Extrait de la page

==================================================

République et canton de Genève
Grand Conseil
Séance du vendredi 4 juin 2021 à 18h05
2e législature - 4e année - 1re session - 10e séance
PL 12564-A
Premier débat
Le président. L'objet suivant est le PL 12564-A qui figure en catégorie II, trente minutes. Je cède d'emblée la parole au rapporteur de majorité ad interim, M. Cyril Aellen.
M. Cyril Aellen (PLR), rapporteur de majorité ad interim. Merci, Monsieur le président. Mesdames et Messieurs, ce projet de loi vise à octroyer un droit de recours spécifique aux communes, et ce de façon générale, pas seulement quand celles-ci sont concernées par les projets. A l'heure actuelle, deux catégories d'entités disposent de cette possibilité: les associations de locataires et celles de propriétaires qui défendent des intérêts certes collectifs, mais particuliers, et les auteurs du texte souhaitent que les communes bénéficient de cette même faculté.

==================================================

Consignes
a - Recopiez le passage du compte rendu qui commence par « République et canton » et se poursuit jusqu'à « M. Cyril Aellen. ».
b - Dans le compte rendu, relevez chacun des éléments qui situent la séance dans le calendrier parlementaire, tels qu'ils figurent sur la ligne qui commence par « 2e législature ».

Matériel fourni
==================================================

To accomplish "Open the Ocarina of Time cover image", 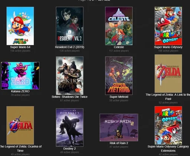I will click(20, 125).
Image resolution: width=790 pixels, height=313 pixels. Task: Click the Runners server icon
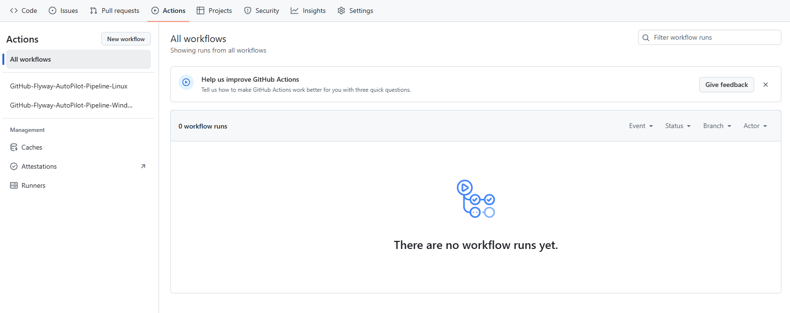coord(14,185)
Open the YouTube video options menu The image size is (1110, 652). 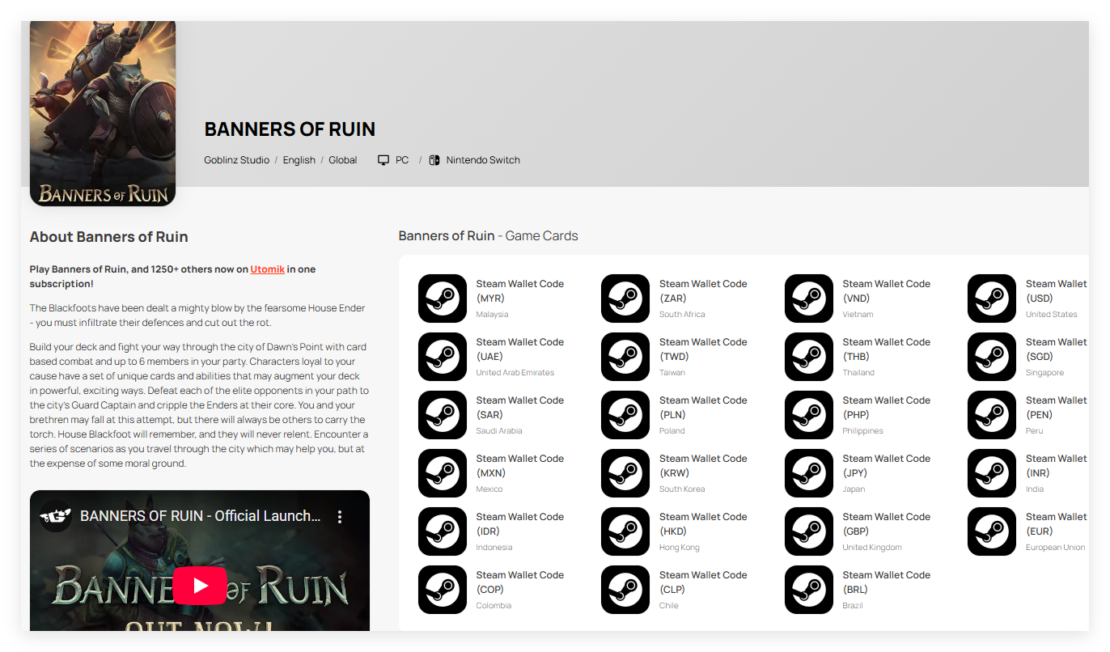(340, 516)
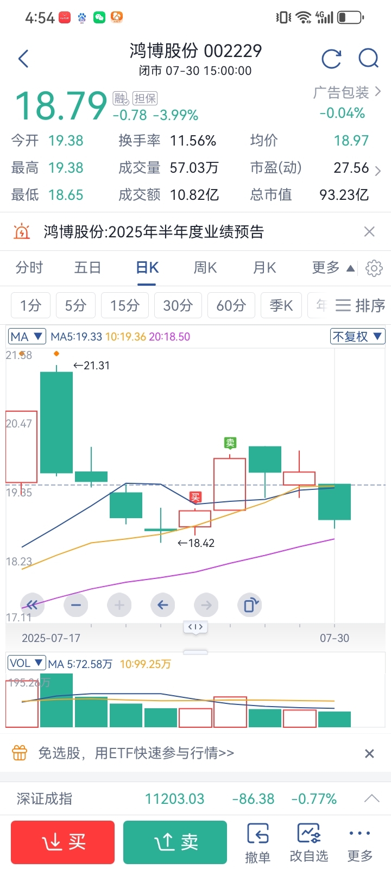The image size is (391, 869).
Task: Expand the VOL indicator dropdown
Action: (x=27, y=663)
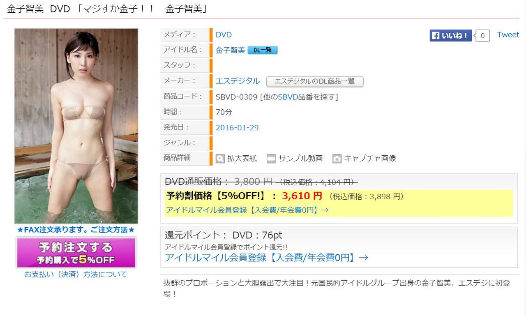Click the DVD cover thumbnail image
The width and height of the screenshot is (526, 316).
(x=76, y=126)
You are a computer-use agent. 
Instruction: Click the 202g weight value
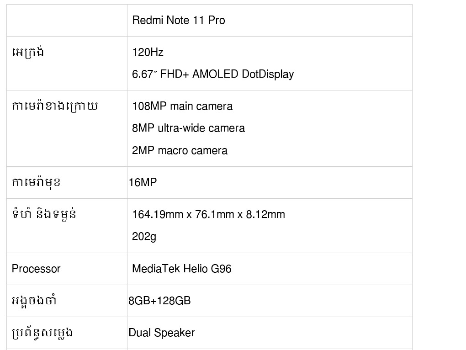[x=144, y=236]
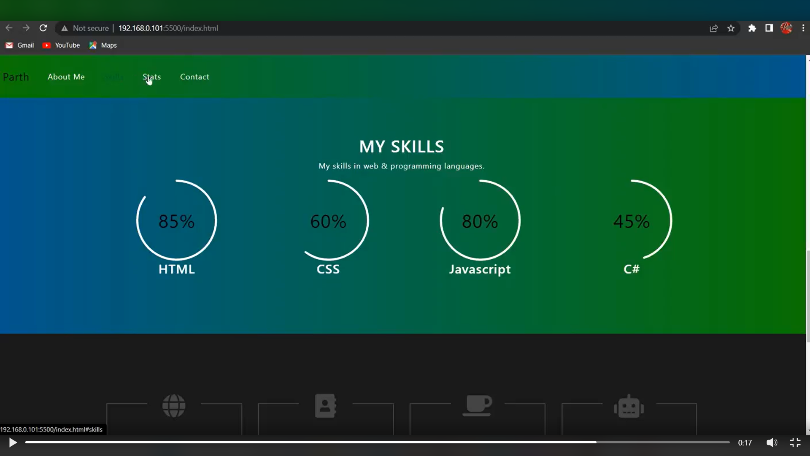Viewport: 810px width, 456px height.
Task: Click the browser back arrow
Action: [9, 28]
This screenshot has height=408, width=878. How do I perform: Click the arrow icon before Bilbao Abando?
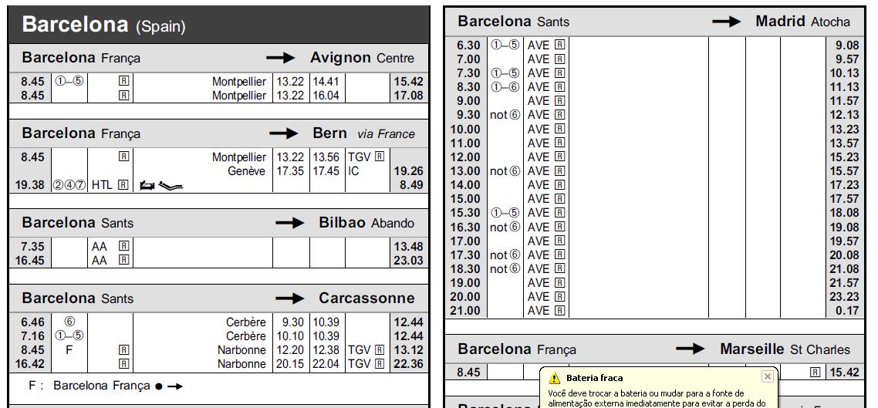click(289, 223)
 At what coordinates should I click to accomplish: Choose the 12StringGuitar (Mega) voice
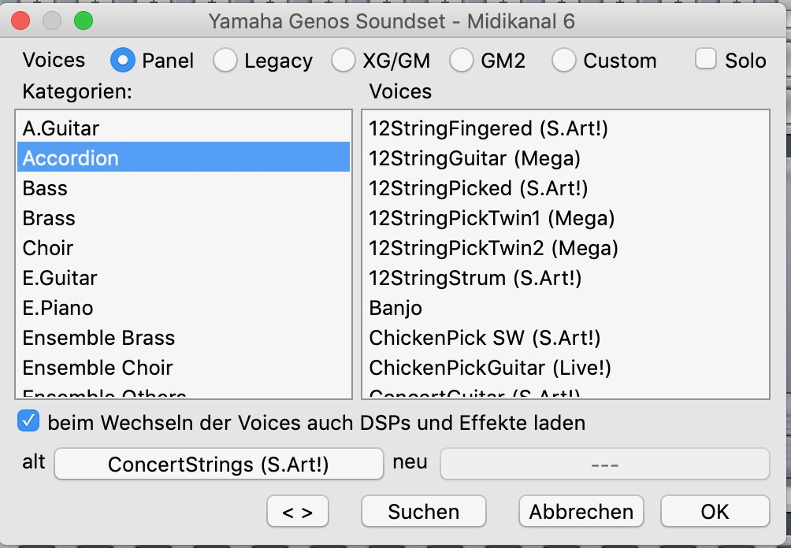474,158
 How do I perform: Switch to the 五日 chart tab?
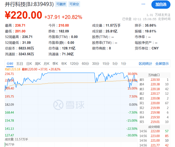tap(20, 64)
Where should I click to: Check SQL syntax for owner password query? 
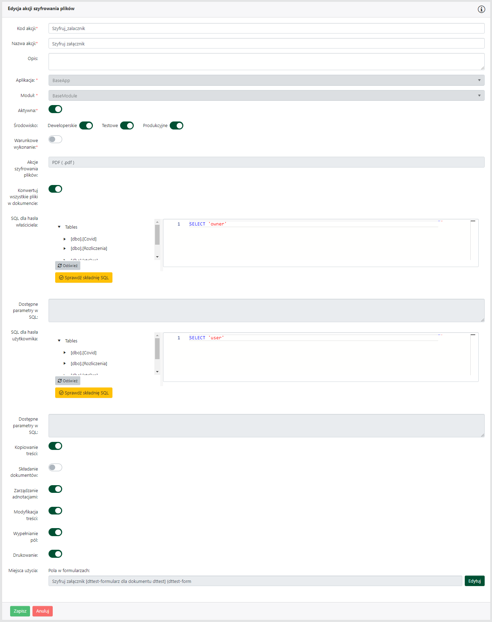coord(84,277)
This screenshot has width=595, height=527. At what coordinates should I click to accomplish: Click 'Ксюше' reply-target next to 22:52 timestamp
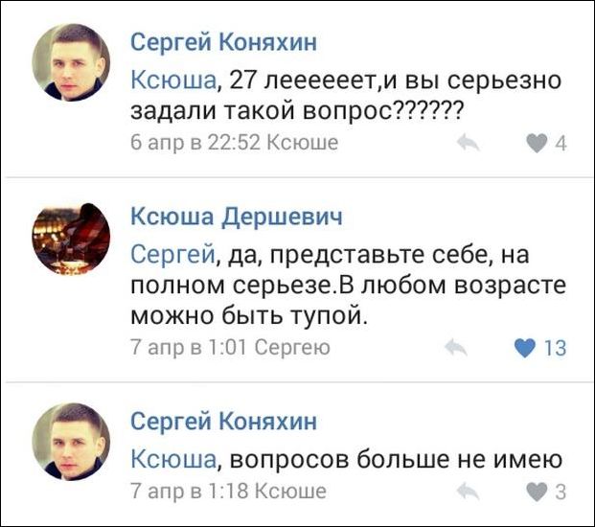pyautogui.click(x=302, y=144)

==================================================

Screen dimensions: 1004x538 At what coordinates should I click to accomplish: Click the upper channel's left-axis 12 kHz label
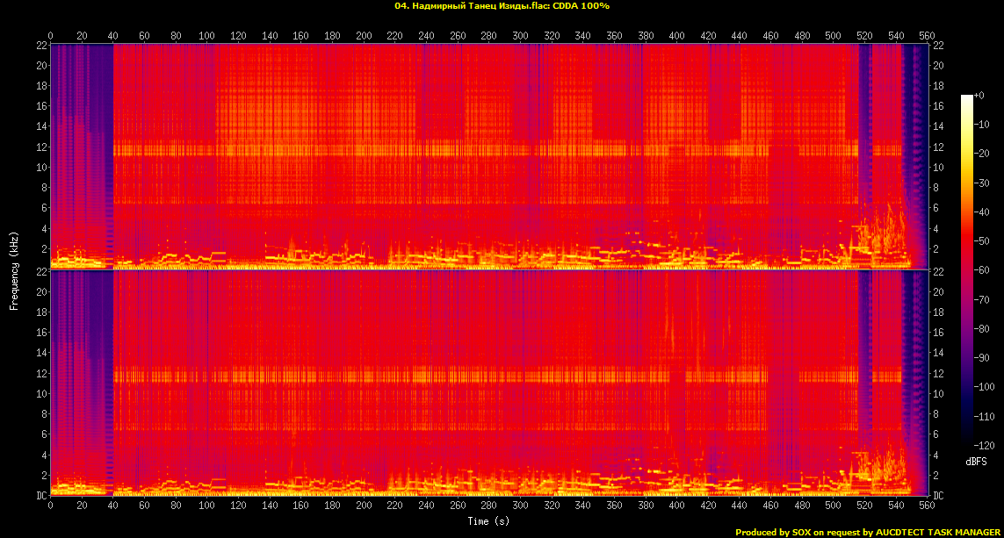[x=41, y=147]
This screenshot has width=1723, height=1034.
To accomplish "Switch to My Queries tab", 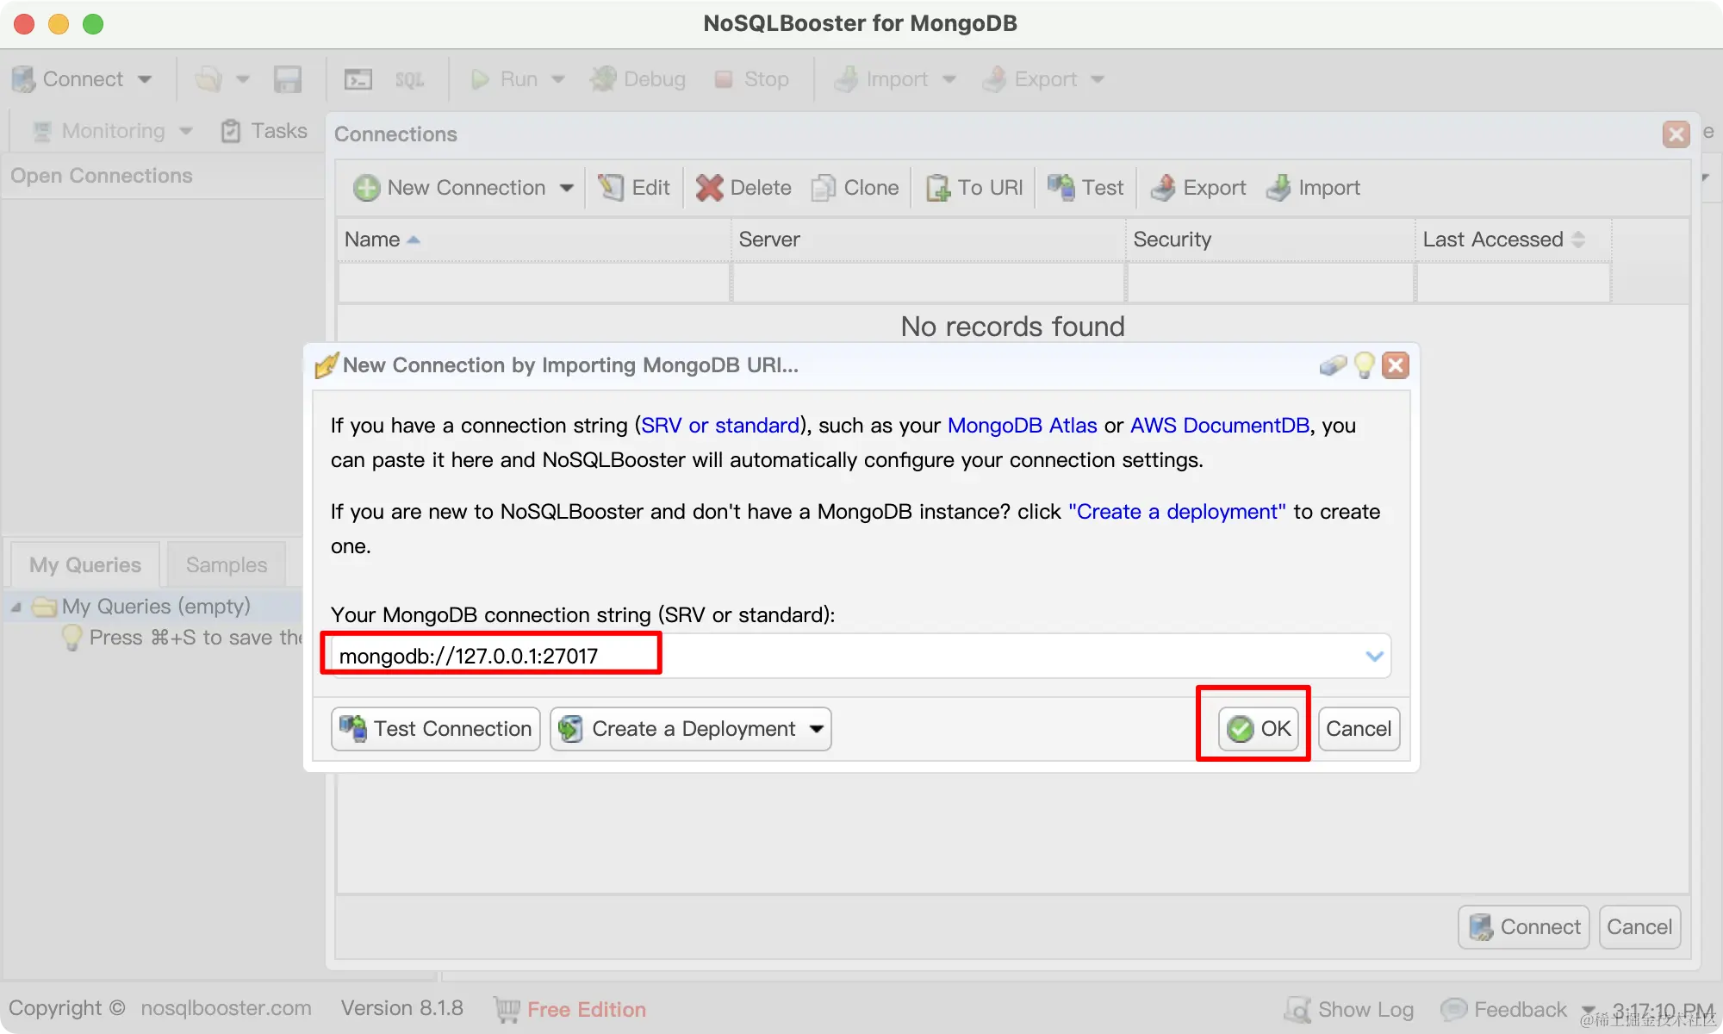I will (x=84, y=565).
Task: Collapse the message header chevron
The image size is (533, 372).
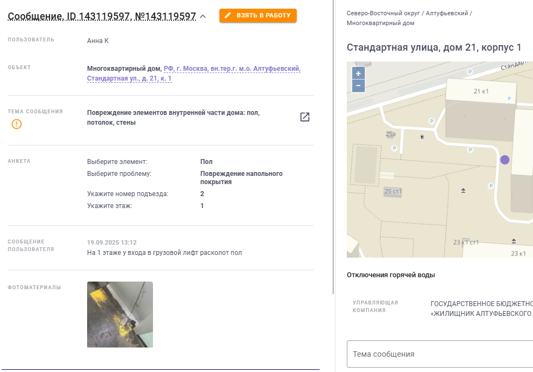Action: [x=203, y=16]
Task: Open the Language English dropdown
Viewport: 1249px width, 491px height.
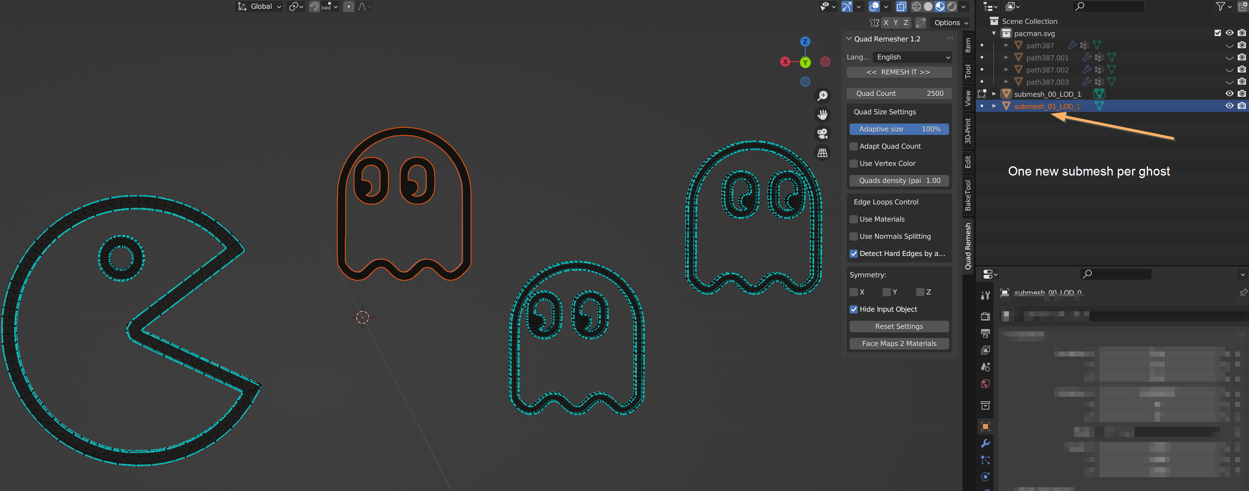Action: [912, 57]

==================================================

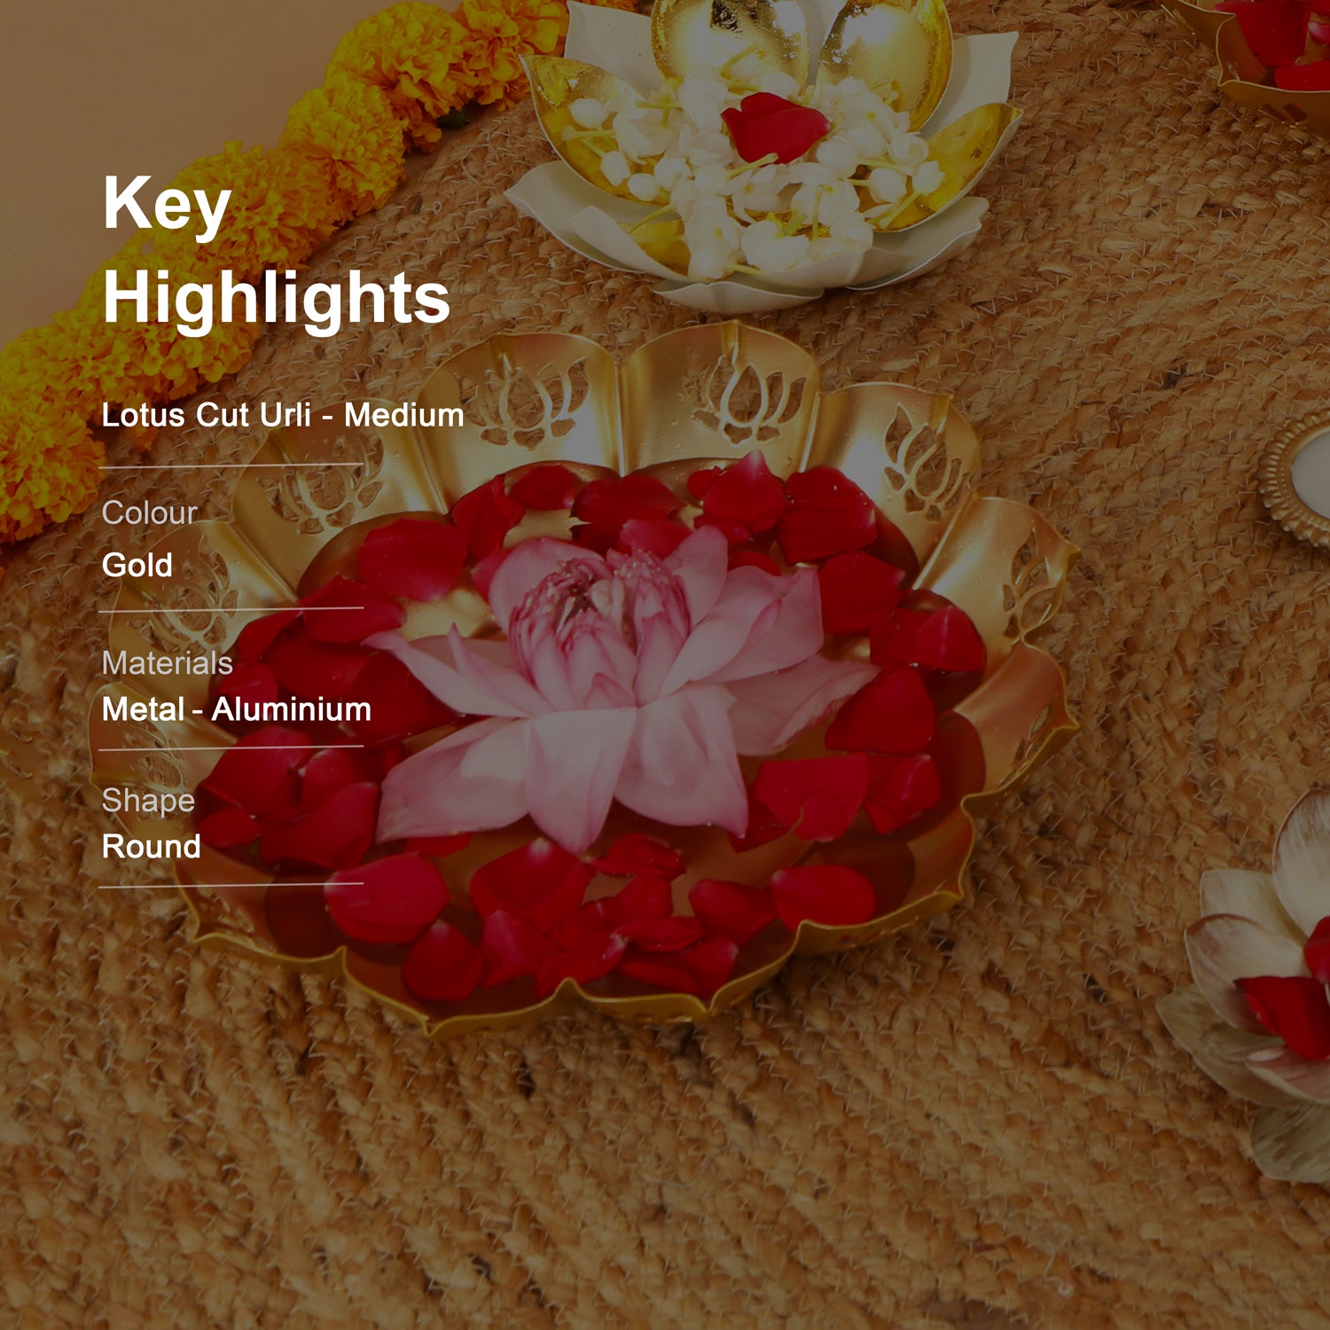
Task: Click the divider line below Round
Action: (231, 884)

==================================================

Réponses aux consignes
a -
République et canton de Genève
Grand Conseil
Séance du vendredi 4 juin 2021 à 18h05
2e législature - 4e année - 1re session - 10e séance
PL 12564-A
Premier débat
Le président. L'objet suivant est le PL 12564-A qui figure en catégorie II, trente minutes. Je cède d'emblée la parole au rapporteur de majorité ad interim, M. Cyril Aellen.

b -
2e législature
4e année
1re session
10e séance